Like their rivals globally, Australia’s traditional media companies have been squeezed by online rivals, as advertising dollars have followed eyeballs to digital distributors such as Google, Facebook and Netflix Inc.

The government ordered the probe as part of wider media reforms, amid growing concern for the future of journalism and the quality of news following years of declining profits and newsroom job cuts and the rise of fake news.

“We will examine whether platforms are exercising market power in commercial dealings to the detriment of consumers, media content creators and advertisers,” Australian Competition and Consumer Commission (ACCC) Chairman Rod Sims said in a statement.

The inquiry also would study how Facebook and Google operate to “fully understand their influence in Australia,” he added.

“We look forward to engaging with this process as relevant,” a Google spokesman said.

Facebook did not immediately respond to a request for comment.

The idea for an ACCC investigation was hatched during media reform negotiations in the Australian parliament earlier this year, which resulted in a relaxation of ownership laws to allow the nation’s big players to boost their market share to better compete against online disruptors.

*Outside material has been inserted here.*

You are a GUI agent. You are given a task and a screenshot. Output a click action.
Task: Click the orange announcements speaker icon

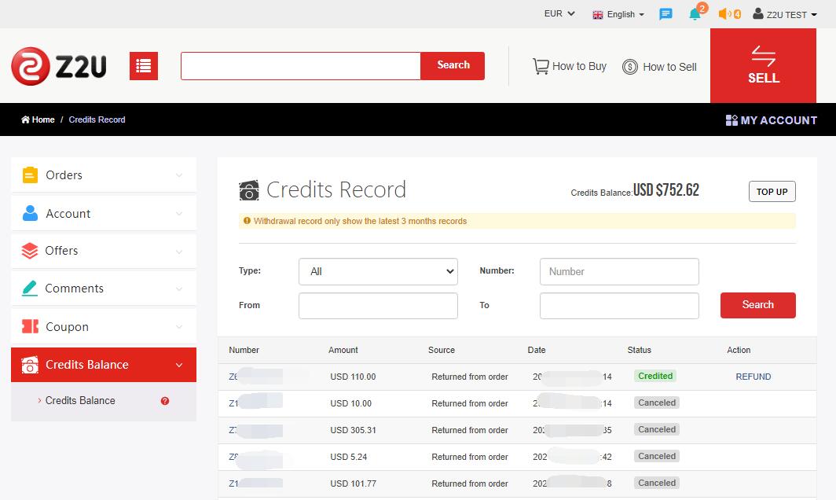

It was unclear what measures the competition regulator could recommend to the government even if it found the nation’s media sector was increasingly anti-competitive, independent media analyst Peter Cox said.

“You could see this as a stepping stone toward another type of reform, such as tax,” said Cox.

Jurisdictions around the world, including the EU, are grappling with how to tax technology giants with global operations.

Corporate taxes are paid where firms have a physical presence, which allows digital multinationals to book most of their profits where they have set up headquarters as opposed to where they make their money.

The Australian probe will have the power to demand information from businesses and hold hearings. It is due to make its final report in 18 months.